● Request:
Swap "freezer paper" for "butcher paper" in the poultry butchering text, and give the portion starting at "The greatest limit" and ending at "an exposed point.".

● Selected extract:
■ ■ ■

Homestead Poultry Butchering: Afterward
Table of Contents
Getting Ready | Killing the Bird | The Naked Fowl | Evisceration: 1
Evisceration: 2 | Evisceration: 3 | Afterwards
Packaging
If promptly chilled, freshly dressed poultry can be held up to a week in the refrigerator. If you do plan to keep it that long, though, do not keep it tightly wrapped in plastic. Instead, set it on a plate and loosely cover with wax paper or freezer paper.
Freezing
I dry the carcass inside and out before freezing. To package, I have used loose plastic bags (double-bagging if the plastic is thin), freezer paper (again, double wrapping), zip-seal freezer bags, and shrink wrapping. That is the order of my preference as well (from least to most desirable). Whatever method you use, expel all the air you can. And make sure the wrapping is thick enough to prevent loss of water vapor from inside the package (through osmosis) to the drier air of the freezer. These two precautions will prevent or delay freezer burn.
When using either a loose or a zip-seal freezer bag, I use a drinking straw to suck the air from inside the package, then seal tightly with twist-ties or the zip seal. If using freezer paper, I wrap as tightly as I can.
The best package for long-term freezing is shrink-wrapped. In the past few years, home vacuum heat sealers have become widely available where kitchen appliances are sold. They come with a range of features and prices, but need not be expensive. I have used one for several years now, the resulting packages keep better and longer than those I produce using any other method.
The greatest limit with a home vacuum sealer is size. The manufacturers seem not to have anticipated that the homesteader might want to shrink-wrap an entire goose, a roasting chicken, or a turkey. For those, use one of the other methods.
Cut or leave whole?
Our usual practice is to freeze almost all our dressed poultry whole, then cut as desired after thawing. It may be that the meat keeps better in larger pieces. What is certain is that, if you cut before freezing, you create pointed ends of sheared bone which can puncture wrapping. When freezing cut pieces with exposed points of bone, I take care to tuck the jagged points inside other cuts with a smooth exterior. It is occasionally necessary to fold a piece of freezer paper several thicknesses to pad an exposed point.
A major exception to the leave-whole preference is the processing of duck carcasses. Many cooks have discovered how difficult it is to cook a whole duck satisfactorily: Either the breast overcooks while waiting for the legs and thighs to cook through; or the breast is au point, while the legs and thighs are under-done. Our solution is to cut up the carcass and use the parts in separate preparations.
I use my thin, short blade to fillet the breast off the breast bone in two portions. I use my heavier, stiffer blade to cut off the wings, thighs, and legs. The remaining bony back is saved for the stock pot. The breast fillets are reserved for meals for the lord and lady of the manor (that’s us!) and are cooked like small steaks. For us, that most often means pan-grilling “hot and quick” in the fat that renders from the skin as grilling begins. Duck breast is best served rare. The “bits and pieces” (wings, legs, and thighs) are passed on to the peasants (that’s us, too!), and are usually braised, with onions and red cabbage, sometimes with apple as well. After such a meal, we sigh with satisfaction and muse, “Hmmmm, wonder what the rich folks are eating tonight!”

■ ■ ■

● Dataset extract:
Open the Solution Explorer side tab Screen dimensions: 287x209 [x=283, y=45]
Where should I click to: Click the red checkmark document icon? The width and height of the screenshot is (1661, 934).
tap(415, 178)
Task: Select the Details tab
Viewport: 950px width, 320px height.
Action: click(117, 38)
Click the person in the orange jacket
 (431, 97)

■ ■ ■

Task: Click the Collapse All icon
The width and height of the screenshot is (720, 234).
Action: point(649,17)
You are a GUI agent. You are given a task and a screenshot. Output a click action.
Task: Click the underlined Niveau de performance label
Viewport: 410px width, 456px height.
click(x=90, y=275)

■ ■ ■

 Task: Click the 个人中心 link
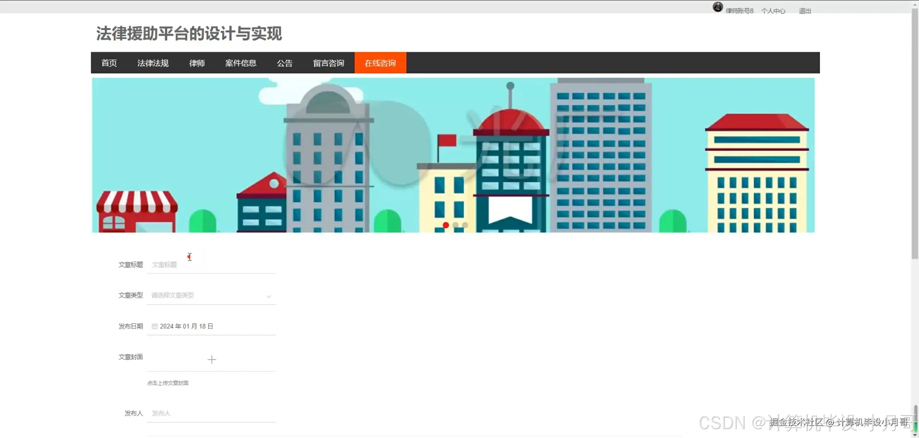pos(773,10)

■ ■ ■

● Output of the task:
The greatest limit with a home vacuum sealer is size. The manufacturers seem not to have anticipated that the homesteader might want to shrink-wrap an entire goose, a roasting chicken, or a turkey. For those, use one of the other methods.
Cut or leave whole?
Our usual practice is to freeze almost all our dressed poultry whole, then cut as desired after thawing. It may be that the meat keeps better in larger pieces. What is certain is that, if you cut before freezing, you create pointed ends of sheared bone which can puncture wrapping. When freezing cut pieces with exposed points of bone, I take care to tuck the jagged points inside other cuts with a smooth exterior. It is occasionally necessary to fold a piece of butcher paper several thicknesses to pad an exposed point.